私と母と思い出と
「テンセイシャ......」
「はい、イリスティアとして生まれる前の記憶が残っています」
今度は私から真っ直ぐ目を見て告白した。
彼女の瞳はやはり何を考えているか分からなかった。意味がわからないと呆れるでもなく、かといって困惑してる風でもない。
「ある者の人生が終わり別の者としてもう一度生まれ変わった者を私の記憶では転生者と言うのです」
「ああ、なるほど」
どうやら転生者という響きが聞き慣れないらしく、私の説明に納得したという頷きが返ってきた。そして、微笑まれた。
「ありがとう、きっとずっと言い出せずに辛かったでしょう?」
まさかの返答だった。
本当なら“じゃあ私のイリィはどこなのか”とか“それならお前は誰だ”とかなんなら“何を言ってるの気持ち悪い”までは想像していたのだけど......。
目の前の彼女は告白に対してお礼を言い寄り添ってきたのだ。
「えっ......と......気持ち悪いとか思いませんか?」
「なぜ?」
「なぜって......私は......」
貴女の望んだ本当の娘ではないかもしれないのに......
言葉が出かかって、出せない。喉で詰まっているようで、後悔だったり自己嫌悪だったり、どす黒いものがもやもやとお腹でくすぶっているようにも感じる。
私は変なことを言い出しそうな口へ、すでに温くなった紅茶を含んだ。
ちらりとお母様の様子を伺うと、そちらはそちらでじっと私のことを見ていてびっくりして変に飲み込んでむせた。
そんな私にあらあら大変と言いつつ慌てた様子もなくハンカチを渡し、背中をさすってくれた。
少し落ち着いた所で、もう一度お母様を見ると優しく笑っていた。真っ直ぐ私を見る青い目。とても綺麗で吸い込まれそうだった。じっと見すぎたのか、くすくすと笑われた。
「ねえイリィ、まだほんの少し前の昔話を聞いてくれる?」
...
...
...
「あれは、ある女の子が生まれた日のことよ。不思議な夢を見たの」
お母様の視線が懐かしむように遠くを見つめている。外から入ってきた風が長い髪を揺らした。
「なんだかフワフワしていて、とても心地いい場所でね? 奥に行けば行くほどいい香りもしてくるからついつい足がそっちに向かって歩いていたの。

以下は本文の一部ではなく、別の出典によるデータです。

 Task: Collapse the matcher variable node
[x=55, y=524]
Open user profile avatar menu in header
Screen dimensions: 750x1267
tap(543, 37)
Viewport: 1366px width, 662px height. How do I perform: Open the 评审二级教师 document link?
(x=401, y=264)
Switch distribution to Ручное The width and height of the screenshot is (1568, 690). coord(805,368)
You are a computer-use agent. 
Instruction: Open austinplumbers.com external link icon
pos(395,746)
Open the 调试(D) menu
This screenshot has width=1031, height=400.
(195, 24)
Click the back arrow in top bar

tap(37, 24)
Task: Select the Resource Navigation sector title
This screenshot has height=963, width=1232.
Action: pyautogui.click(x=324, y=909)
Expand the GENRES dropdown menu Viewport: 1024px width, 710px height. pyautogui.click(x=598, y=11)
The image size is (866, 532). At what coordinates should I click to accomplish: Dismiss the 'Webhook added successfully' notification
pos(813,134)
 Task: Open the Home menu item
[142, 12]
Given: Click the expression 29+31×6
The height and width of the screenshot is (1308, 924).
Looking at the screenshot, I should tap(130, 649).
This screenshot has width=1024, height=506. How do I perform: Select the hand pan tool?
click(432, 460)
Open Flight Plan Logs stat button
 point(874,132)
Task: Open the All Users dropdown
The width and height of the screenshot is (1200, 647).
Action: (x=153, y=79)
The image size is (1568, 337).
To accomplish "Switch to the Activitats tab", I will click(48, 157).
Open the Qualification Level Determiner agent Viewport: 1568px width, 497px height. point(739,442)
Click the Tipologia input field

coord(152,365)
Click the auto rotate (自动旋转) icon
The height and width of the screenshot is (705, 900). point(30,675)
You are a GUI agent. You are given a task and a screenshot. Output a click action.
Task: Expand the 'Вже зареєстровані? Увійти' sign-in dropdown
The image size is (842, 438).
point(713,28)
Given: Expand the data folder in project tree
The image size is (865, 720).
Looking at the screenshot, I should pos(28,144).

でもふと誰かに手を掴まれて振り返ったら、輪郭がぼやけた人のようなものが後ろにいて、1人は私の手を、もう1人は遠くで赤ちゃんを抱いていたわ」
母の遠くにいた視線が掴まれたらしい手に移る。
なんだか輪郭のぼやけた人というものと2人いるというキーワード、私はその2人を知っている気がした。
「顔は分からなかったけれど、私を止めてくれた子が赤ちゃんの方を指さして『あの子を置いていくな』って言ったの。私も直感的に『私の子だ。戻らないと』って思ったら遠くにいる赤ちゃんの貴女と私の間に赤い糸が繋がってるのが見えて、それをずっと辿って行ったら目が覚めたの。
後々お医者様に聞いたのだけど、私は貴女を出産するときに気を失って、そのまま死にかけていたんだって。天の国へと向かうところだった私をあの子たちとイリィ…貴女が止めてくれたのよ」
最後まで聞いて、多分その2人は私をこの世界に送り出した彼らだとなんとなく合点がいった。転生するときの条件に『私を大人になるまで育ててくれる環境がほしい』と願ったことを思い出したのだ。
きっとあの二人が死にかけたお母様と私を助けてくれたんだろう。そう思うとじんわりと胸が熱くなった。
「まあ、夢の話だなんて信じられないかもしれないけど......」
お母様が困ったように微笑むものだから、手を握って首を振った。
だって、きっとそれは本当の話だと思うから。
「......生んでくれて、ありがとう」
前世の母親にも気恥ずかしくて言ったことがない言葉。言えなかった言葉。
目の前のお母様は、びっくりした顔をして、すぐに照れたように笑って思いっきり抱きしめてくれた。